Should the Seven Diseases Programme be expanded?
The supply of medicines to people suffering from rare diseases was discussed at a conference on the subsidised supply of drugs to elderly patients. The conference was opened in Kozelsk in Kaluga oblast by President Medvedev. According to the Kremlin website, the topics discussed included the provision of medicines to people living in small towns and rural settlements, how to improve state procurement of drugs, etc. The President called on the regions to more actively use the possibility of selling drugs through local medical clinics, which has been made possible since 1 September.
The Minister of Health and Social Welfare, Tatiana Golikova, said in her speech that the ministry was willing to extend the period of validity of prescriptions for older people, which would relieve some of the burden on medical staff and means that pensioners and other vulnerable groups would not have to stand in line to get repeat prescriptions. The Minister said that this could be done by direct payments to pharmacies for the cost of subsidised medicines, including those for pensioners. She said that this system could be introduced from 2012, rather than including the costs in the state procurements for which the regions receive subsidies from the government (http://www.minzdravsoc.ru). The Minister also raised the possibility of direct delivery of medicines to the homes of elderly patients, a system already in operation in five regions. This could be done by specialised medico-social units.
President Medvedev supported the idea. He also reacted positively to a suggestion from the president of the All-Russian Society of Haemophiliacs, also co-chairman of the All-Russian Union of Patients’ Associations, Yuri Zhulyev, to extend the Seven Diseases Programme. Within this programme, at present eighteen medicines are paid for from the federal budget for people suffering from illnesses such as haemophilia, cystic fibrosis, dwarfism, Gaucher’s disease, myelogenous disease, multiple sclerosis, and following organ or tissue transplants. At present about 80,000 patients are cared for in this way, while in reality about 1.5 mn Russians suffer from rare diseases.

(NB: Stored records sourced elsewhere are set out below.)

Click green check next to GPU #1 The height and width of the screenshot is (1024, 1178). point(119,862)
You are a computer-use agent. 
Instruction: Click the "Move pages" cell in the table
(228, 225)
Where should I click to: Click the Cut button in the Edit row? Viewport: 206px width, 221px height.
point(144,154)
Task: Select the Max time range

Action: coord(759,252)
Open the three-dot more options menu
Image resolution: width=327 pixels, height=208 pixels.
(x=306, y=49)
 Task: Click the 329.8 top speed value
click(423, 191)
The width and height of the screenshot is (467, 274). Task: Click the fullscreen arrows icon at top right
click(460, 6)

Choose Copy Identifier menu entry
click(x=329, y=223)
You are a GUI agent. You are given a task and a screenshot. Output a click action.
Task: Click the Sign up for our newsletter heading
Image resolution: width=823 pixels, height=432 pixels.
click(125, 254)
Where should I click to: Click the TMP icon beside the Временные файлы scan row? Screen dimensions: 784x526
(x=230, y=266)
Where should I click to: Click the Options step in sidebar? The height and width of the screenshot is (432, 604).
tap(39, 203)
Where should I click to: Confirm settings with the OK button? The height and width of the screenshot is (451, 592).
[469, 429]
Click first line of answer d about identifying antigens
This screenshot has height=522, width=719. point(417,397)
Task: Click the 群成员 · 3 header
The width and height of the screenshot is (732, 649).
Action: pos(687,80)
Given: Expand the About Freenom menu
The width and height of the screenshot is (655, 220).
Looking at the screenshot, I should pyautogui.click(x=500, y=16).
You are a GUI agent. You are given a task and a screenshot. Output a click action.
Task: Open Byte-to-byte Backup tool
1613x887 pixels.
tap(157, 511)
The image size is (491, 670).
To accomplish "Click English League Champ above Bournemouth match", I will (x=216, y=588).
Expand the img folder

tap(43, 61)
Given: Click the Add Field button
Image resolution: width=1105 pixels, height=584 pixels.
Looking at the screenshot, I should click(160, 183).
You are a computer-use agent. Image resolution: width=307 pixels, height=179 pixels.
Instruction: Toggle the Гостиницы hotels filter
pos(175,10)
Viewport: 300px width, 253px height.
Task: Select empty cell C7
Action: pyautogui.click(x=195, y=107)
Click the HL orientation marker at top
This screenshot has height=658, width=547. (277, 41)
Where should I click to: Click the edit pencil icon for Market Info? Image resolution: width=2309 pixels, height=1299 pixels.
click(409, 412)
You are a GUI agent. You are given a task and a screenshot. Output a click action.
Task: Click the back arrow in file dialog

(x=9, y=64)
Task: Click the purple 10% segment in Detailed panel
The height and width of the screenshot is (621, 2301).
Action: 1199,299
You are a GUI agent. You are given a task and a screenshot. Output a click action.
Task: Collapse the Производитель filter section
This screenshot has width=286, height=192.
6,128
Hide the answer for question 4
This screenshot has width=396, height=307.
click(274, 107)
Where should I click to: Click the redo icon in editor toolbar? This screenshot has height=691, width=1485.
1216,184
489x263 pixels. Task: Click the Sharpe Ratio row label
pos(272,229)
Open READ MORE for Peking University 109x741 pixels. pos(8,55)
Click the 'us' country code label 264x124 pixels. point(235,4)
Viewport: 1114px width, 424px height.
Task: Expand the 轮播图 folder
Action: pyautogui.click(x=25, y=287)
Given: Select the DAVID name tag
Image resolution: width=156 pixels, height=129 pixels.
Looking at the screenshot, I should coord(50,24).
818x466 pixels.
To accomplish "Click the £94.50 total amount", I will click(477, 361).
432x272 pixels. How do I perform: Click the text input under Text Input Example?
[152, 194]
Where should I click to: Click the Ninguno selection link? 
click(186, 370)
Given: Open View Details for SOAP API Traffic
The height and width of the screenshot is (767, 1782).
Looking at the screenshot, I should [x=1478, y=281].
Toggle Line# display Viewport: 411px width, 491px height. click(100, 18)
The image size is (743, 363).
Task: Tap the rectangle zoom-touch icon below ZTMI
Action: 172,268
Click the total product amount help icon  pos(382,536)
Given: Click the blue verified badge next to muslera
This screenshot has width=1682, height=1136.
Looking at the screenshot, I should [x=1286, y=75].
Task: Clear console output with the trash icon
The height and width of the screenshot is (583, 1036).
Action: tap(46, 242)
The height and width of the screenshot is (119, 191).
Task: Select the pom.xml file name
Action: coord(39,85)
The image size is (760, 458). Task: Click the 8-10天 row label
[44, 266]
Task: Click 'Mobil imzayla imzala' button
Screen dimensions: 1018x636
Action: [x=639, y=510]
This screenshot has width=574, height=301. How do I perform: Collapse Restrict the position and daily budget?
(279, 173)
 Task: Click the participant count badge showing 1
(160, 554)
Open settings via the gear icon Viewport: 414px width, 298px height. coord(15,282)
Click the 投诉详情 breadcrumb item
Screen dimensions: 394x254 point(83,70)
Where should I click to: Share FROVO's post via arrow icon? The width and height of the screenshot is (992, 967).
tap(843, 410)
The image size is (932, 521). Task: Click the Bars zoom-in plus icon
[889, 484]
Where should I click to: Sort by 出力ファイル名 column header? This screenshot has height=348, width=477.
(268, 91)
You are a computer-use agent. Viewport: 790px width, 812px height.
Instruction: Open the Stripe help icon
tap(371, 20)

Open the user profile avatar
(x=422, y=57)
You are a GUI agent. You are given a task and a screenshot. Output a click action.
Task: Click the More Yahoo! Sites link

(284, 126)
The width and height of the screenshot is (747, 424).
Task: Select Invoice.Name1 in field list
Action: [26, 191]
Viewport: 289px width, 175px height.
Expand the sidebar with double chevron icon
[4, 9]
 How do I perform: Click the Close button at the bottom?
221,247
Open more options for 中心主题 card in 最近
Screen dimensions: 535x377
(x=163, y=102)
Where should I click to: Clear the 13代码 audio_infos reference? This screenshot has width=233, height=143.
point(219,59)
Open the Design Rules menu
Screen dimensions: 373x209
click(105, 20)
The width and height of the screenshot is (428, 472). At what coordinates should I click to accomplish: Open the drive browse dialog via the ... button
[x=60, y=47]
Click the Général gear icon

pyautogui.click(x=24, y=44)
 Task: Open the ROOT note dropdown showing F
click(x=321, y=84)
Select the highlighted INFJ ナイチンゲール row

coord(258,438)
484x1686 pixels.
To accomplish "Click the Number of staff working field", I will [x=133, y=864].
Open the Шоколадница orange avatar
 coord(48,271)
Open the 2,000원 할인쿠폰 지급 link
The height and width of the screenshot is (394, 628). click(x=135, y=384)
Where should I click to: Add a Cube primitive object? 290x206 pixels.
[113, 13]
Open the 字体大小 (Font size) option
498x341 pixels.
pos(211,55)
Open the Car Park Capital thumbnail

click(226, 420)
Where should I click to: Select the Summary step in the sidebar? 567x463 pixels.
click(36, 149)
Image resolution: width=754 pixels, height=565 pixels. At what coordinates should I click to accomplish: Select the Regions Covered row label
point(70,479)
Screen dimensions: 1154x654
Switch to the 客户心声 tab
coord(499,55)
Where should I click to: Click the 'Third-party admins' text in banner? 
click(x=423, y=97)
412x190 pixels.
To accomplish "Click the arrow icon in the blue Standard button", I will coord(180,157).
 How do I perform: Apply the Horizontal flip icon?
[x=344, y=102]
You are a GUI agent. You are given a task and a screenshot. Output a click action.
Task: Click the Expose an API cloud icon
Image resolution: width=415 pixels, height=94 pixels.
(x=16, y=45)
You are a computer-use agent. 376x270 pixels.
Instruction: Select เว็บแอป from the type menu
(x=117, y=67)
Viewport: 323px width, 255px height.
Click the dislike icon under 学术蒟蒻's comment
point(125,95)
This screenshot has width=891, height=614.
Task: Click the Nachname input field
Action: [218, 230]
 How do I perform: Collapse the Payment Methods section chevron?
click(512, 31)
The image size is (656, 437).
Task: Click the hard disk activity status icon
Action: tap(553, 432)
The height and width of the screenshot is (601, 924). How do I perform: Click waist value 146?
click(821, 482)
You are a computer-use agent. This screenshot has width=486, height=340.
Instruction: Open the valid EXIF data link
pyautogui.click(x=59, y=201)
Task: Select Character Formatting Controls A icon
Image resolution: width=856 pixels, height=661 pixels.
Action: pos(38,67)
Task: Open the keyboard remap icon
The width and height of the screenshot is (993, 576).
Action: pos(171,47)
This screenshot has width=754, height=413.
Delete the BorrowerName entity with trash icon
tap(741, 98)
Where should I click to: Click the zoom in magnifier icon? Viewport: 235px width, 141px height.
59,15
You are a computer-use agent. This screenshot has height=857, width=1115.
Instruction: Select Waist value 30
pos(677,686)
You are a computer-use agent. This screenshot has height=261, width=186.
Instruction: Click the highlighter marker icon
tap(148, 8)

The General Director of the Association of Russian Pharmaceutical Producers (ARFP), Viktor Dmitriev, considered that to provide medicines in this way to these categories of patients, a step by step reform programme for supply of medicines needs to be implemented. It should, in the General Director’s opinion, start with expansion of the programme for treatment of high cost diseases in accordance with the practice in European countries, and next, to provide drugs to patients in relevant groups, including invalids categories 1 to 3, non-working pensioners, and children up to eighteen years, from government budgets at different levels. The third stage would be to ensure that equal access to the programme is provided for patients in employment, based on a system of reimbursement by health insurance. President Medvedev said that the debate on provision of medicines to the population would continue at the forthcoming session of the State Council.